How can Christian theologians say that God is perfectly merciful if he still punishes some people? Wouldn’t he be more perfectly merciful if he forgave everyone?
No. The word “perfect” can be taken in different senses. Sometimes it means “completely” or “in every case.” If this were the sense in which God were perfectly merciful, then he would forgive sins in every single case, thus forgiving everyone. But “perfect” has other meanings–for example, it can also mean “in the best way.”
Suppose a person needs $25 to get out of trouble, and he comes to me for help. I know that if I give him the $25 he will get out of trouble, learn his lesson, and all will be well. I also know that if I give him more than $25 he will not learn his lesson but will use the extra money to go out and get in trouble again. How would we regard the act of giving him $25 versus a larger sum?
Assuming I do not owe him any money, giving either amount would be an act of generosity, but which act would be the more perfect example of generosity?
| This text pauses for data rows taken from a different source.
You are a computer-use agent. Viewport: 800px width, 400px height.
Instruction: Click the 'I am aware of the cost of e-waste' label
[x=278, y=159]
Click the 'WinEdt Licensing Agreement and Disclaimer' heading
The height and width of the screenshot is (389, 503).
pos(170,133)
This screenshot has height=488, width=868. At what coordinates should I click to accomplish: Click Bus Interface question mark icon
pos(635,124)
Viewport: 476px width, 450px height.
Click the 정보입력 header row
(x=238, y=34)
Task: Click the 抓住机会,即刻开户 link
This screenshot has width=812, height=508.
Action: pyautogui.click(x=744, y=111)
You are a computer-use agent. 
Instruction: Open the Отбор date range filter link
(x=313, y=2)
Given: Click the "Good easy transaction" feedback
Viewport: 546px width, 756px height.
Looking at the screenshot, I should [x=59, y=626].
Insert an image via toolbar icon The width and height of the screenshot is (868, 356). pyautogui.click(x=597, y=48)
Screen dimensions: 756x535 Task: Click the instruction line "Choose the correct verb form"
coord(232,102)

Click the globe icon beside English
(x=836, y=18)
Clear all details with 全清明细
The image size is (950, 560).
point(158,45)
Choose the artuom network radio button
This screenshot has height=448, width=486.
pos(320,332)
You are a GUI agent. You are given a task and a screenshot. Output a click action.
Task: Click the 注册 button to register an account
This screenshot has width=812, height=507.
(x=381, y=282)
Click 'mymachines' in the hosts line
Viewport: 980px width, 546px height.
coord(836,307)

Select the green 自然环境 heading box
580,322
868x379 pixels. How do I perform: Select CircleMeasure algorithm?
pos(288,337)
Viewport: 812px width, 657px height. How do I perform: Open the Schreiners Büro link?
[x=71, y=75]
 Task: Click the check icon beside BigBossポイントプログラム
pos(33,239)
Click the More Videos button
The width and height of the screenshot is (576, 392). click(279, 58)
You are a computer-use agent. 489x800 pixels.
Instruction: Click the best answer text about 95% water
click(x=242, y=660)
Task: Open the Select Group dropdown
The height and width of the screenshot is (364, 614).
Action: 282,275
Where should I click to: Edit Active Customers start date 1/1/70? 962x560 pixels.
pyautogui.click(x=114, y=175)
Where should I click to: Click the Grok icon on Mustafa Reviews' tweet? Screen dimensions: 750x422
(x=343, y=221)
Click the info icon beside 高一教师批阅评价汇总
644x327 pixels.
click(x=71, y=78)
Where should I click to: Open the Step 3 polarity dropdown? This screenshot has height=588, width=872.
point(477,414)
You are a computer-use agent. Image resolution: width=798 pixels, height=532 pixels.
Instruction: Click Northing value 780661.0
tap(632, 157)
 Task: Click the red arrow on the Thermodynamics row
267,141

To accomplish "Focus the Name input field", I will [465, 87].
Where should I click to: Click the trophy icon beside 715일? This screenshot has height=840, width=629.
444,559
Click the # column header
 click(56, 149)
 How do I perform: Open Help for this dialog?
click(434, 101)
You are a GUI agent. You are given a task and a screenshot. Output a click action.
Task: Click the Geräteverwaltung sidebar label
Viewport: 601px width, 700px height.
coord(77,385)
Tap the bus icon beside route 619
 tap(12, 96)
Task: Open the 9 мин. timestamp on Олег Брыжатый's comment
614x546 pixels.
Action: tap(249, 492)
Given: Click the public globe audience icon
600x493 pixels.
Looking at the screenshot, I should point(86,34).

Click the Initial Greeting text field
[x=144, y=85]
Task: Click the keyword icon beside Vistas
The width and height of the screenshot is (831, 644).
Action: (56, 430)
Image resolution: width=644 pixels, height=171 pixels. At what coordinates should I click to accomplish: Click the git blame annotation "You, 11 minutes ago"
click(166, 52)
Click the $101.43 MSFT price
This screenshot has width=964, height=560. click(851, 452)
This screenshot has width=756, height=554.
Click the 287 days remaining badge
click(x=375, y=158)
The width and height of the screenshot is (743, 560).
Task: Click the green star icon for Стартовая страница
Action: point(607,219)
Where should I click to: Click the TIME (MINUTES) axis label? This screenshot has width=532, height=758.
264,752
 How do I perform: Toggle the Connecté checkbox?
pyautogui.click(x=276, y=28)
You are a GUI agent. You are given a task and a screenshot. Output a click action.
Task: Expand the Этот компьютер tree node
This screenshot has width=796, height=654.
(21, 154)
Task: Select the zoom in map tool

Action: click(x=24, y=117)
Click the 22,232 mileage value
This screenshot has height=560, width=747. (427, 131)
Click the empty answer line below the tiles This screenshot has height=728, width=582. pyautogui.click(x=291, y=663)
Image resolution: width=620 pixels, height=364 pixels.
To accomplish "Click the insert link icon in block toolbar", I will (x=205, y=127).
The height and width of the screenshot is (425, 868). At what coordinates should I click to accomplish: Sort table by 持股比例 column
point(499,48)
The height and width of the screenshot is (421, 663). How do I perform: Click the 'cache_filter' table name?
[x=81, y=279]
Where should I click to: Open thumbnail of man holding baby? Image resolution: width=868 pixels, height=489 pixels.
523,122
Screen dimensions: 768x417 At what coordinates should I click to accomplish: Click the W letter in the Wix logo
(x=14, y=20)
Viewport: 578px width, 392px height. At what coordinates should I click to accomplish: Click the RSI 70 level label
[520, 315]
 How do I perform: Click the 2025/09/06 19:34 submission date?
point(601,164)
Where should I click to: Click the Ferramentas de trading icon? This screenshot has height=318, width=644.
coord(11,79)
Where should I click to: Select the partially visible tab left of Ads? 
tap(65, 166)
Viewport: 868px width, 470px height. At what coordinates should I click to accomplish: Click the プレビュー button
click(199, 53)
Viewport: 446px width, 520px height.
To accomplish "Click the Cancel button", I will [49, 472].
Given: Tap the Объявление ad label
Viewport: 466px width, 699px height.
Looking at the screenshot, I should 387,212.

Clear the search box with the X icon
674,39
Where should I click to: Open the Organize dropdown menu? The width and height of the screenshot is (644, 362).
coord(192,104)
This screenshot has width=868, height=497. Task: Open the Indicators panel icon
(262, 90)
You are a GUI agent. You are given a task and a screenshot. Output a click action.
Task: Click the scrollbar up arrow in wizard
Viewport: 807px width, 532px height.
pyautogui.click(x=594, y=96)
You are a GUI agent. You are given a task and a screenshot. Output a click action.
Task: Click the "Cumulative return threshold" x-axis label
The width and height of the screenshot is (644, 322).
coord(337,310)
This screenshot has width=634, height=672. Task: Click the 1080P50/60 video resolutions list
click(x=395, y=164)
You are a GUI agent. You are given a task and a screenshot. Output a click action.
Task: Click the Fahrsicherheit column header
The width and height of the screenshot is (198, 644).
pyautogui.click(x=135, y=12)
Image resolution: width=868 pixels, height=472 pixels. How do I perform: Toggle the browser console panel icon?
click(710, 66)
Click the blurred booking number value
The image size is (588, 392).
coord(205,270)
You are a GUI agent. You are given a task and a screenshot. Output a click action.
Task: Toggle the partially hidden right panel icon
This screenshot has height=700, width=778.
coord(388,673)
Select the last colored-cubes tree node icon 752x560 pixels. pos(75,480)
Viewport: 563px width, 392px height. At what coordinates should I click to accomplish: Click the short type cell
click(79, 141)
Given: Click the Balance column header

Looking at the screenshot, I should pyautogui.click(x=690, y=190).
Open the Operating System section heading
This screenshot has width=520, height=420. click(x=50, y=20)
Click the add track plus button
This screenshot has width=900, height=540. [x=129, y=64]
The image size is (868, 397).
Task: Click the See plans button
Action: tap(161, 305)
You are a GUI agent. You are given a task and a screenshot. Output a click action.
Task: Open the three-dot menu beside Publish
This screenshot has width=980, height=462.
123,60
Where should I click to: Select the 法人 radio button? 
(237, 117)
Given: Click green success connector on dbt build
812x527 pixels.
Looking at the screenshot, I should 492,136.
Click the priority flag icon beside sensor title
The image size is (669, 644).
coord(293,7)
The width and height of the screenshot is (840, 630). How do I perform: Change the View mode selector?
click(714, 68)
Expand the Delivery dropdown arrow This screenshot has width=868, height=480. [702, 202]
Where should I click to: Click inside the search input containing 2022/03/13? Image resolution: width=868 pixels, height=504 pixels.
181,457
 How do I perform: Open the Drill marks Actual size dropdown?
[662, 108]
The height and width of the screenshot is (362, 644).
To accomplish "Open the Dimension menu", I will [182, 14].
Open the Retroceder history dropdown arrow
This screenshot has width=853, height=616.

From one perspective we might reason that giving the higher amount would be more generous and thus more completely or “perfectly” generous. From another perspective we might reason that by giving the lower amount I would be helping him more and thus would be more perfectly generous (generous in a better way).
This gives us an insight into the nature of virtue. To do something virtuously is not just to do it in a higher degree, but in a better way.
God is perfectly merciful in that he perfectly displays the virtue of mercy. This means that he is merciful to the right people, at the right time, to the right degree, with the right motive, and in the right circumstances. But some people and some circumstances are not the right ones. It is not appropriate to forgive a person’s sins when he is defiant and unrepentant. It may be appropriate to continue trying to lead him to repentance, but it is not fitting for him to be forgiven even before he has admitted he was wrong.
God is perfectly merciful in the sense that he is merciful in the best way, not in the sense that he forgives every single sin people commit. Some sins (those of which people have not repented) are not appropriate to forgive, so God’s mercy is the very thing that prevents him from forgiving them.